Она снова говорила спокойно, почти без выражения. Так Абрамов читал когда-то стихи Самойлова про "Сороковые, роковые" на школьном конкурсе чтецов. Никому тогда и в голову не приходило, что роковым может оказаться любое десятилетие. Для Чака — восьмидесятые, для Емели — девяностые.

— Мишка так жалел, что мы не собрались на десятилетие выпуска, — сказала Ирка. — Для него это все было очень важно. Ты знаешь, он перед смертью школьный альбом смотрел.

Она погасила окурок о перила и бросила вниз.

— Я думаю, он был бы доволен, что вы пришли.

— А ты не знаешь, Маринке кто-нибудь звонил? — спросил Глеб.

Ира посмотрела на него. На секунду в потухших глазах мелькнуло изумление.

— А она еще жива? — И тут же запнулась и добавила: — Я имею в виду, кто-нибудь знает о ней хоть что-то?

— Оксана говорила, Мишка ее недавно видел.

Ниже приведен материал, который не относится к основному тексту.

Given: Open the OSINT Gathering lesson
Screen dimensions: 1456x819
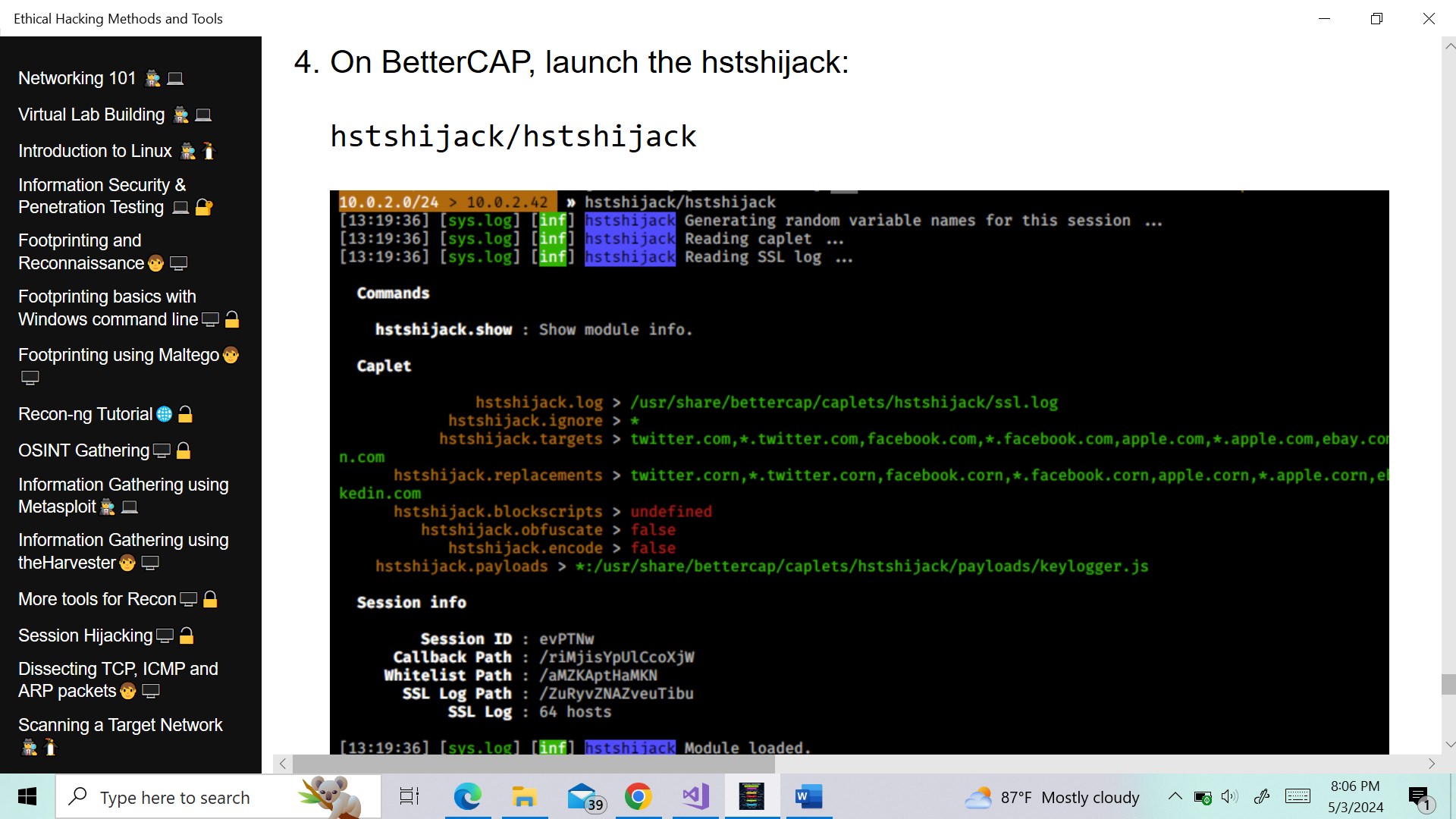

— Странно, — Ира пожала плечами. — Я об этом ничего не слышала. Жалко, я бы с ней сейчас повидалась. Глупо, что я много лет ей Чака простить не могла.

— Чака? Почему?

— Я была в него влюблена в десятом классе. И когда мы ездили в Питер, Марина попросила меня переночевать в комнате у Светки и Оксаны. Сказала, к ней должен Вольфсон прийти. То есть она сказала, что Вольфсон. А на самом деле — Чак.

— Я помню, — сказал Глеб. И вспомнил, как дернулось тогда, у автобуса, Ирино лицо, вспомнил дубленку и импортные сапоги. — Но ведь сейчас это уже не важно.

— Не важно, — эхом отозвалась Ира. — Чак умер. Мишка умер. Да и Марина все равно что умерла.